## SUPPLIED DATA

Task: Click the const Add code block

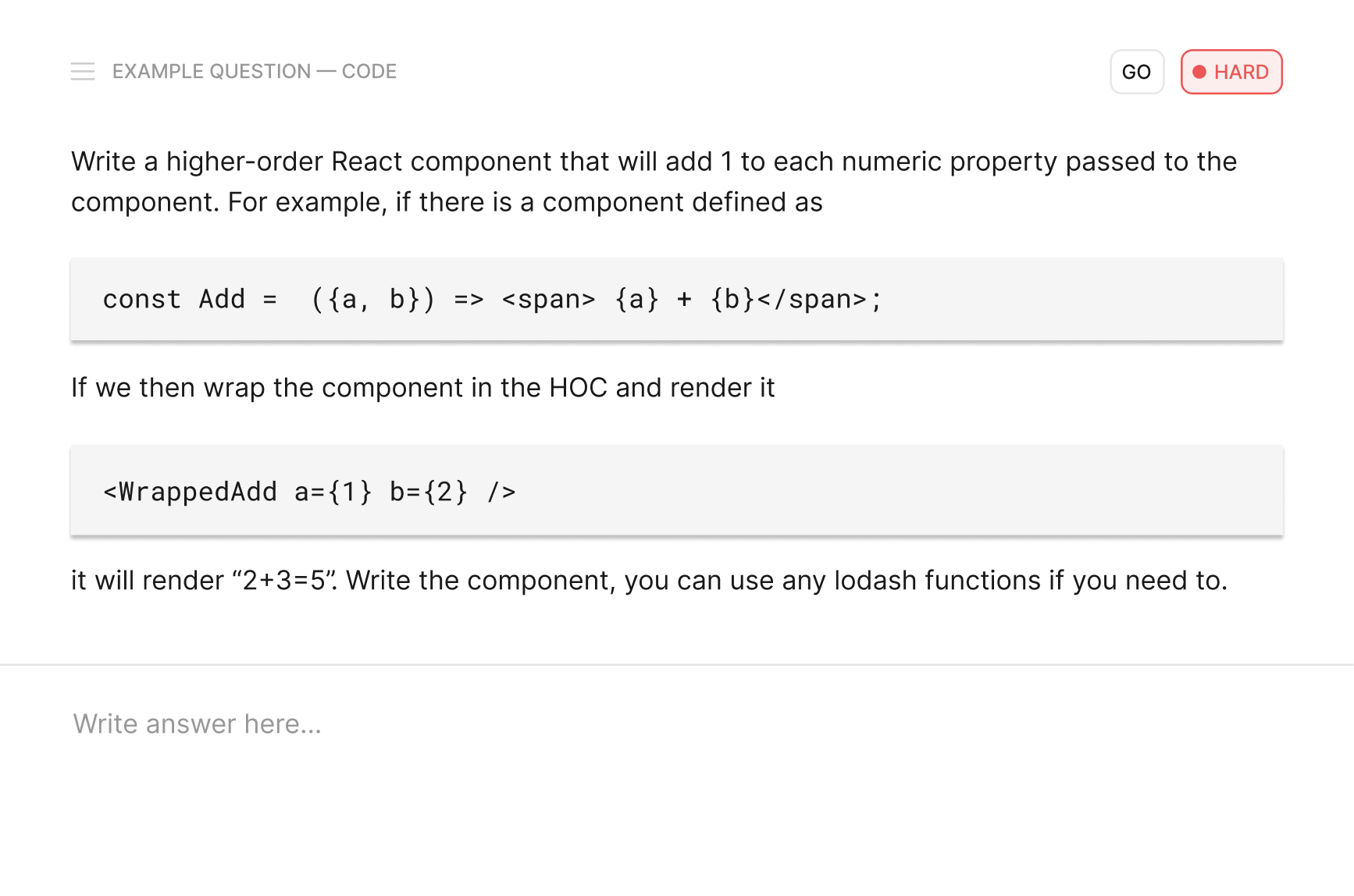Action: tap(677, 300)
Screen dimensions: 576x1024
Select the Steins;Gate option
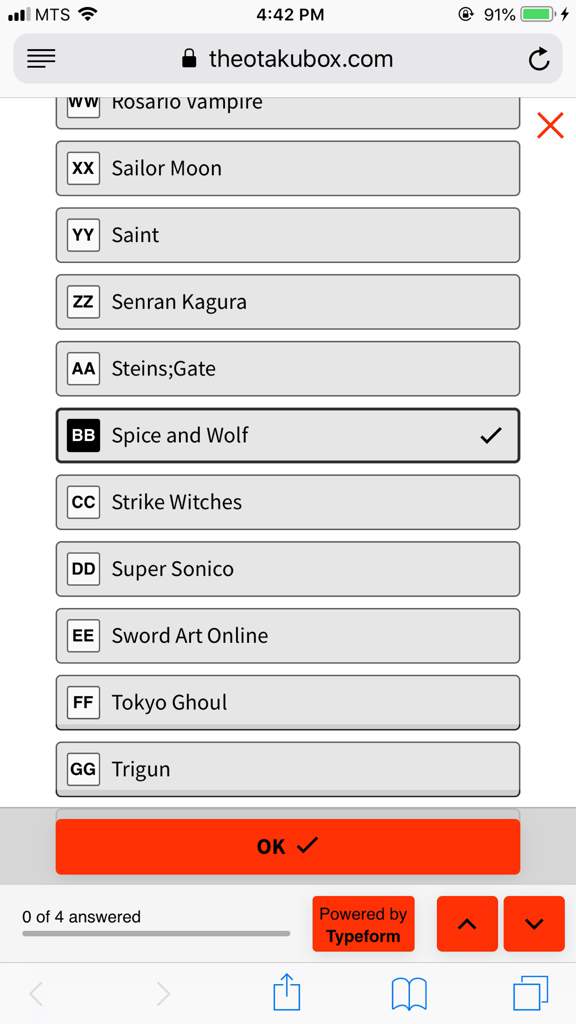pos(288,369)
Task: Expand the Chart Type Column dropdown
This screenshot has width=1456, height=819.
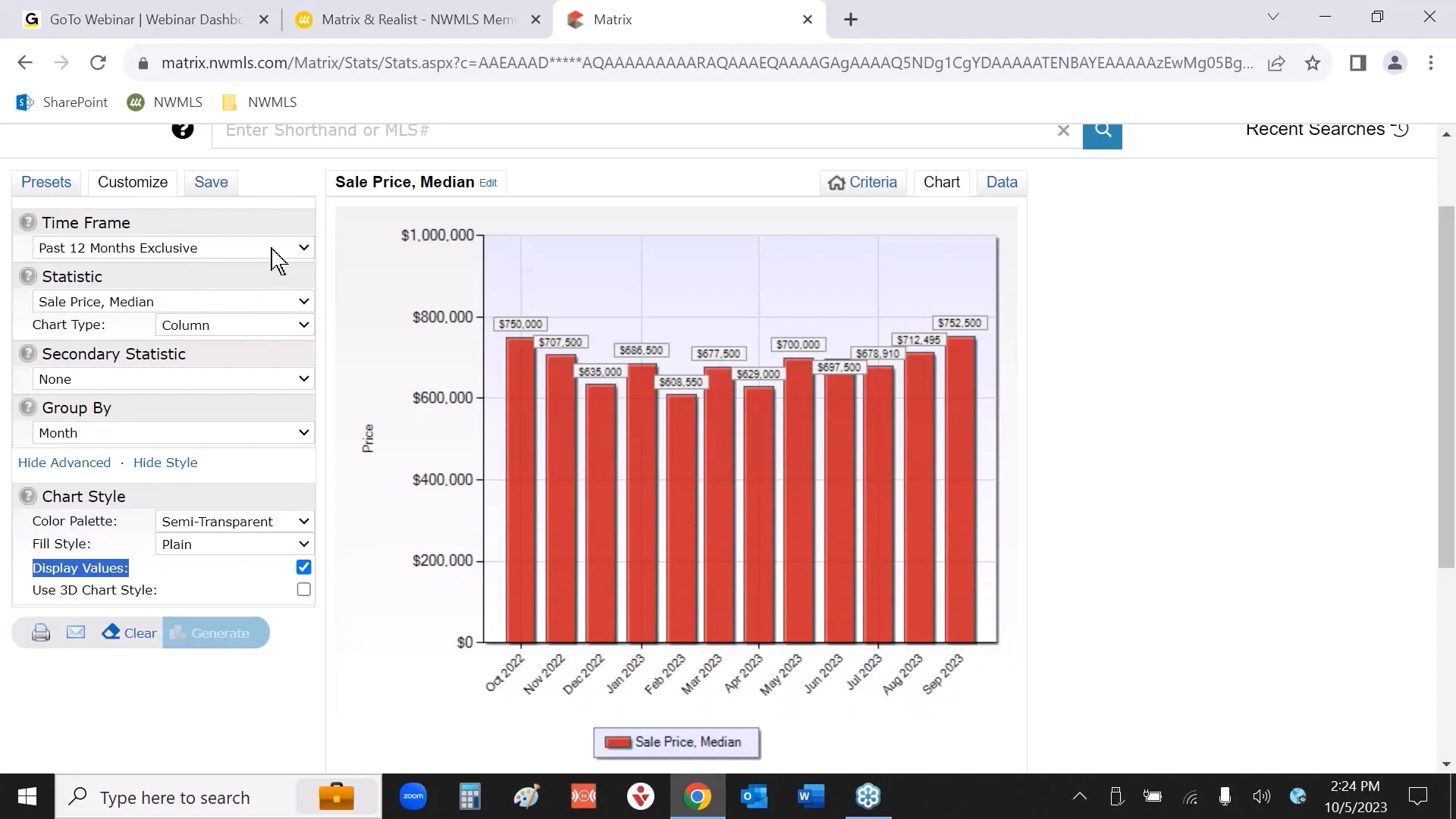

## GIVEN PROBLEM
Copy out every line of the material above word for word, omitting the pictures.

## FINISHED TASK
Task: Click the const Add code block

Action: tap(677, 300)
Screen dimensions: 576x1024
Select the Steins;Gate option
pos(288,369)
Task: Expand the Chart Type Column dropdown
This screenshot has width=1456, height=819.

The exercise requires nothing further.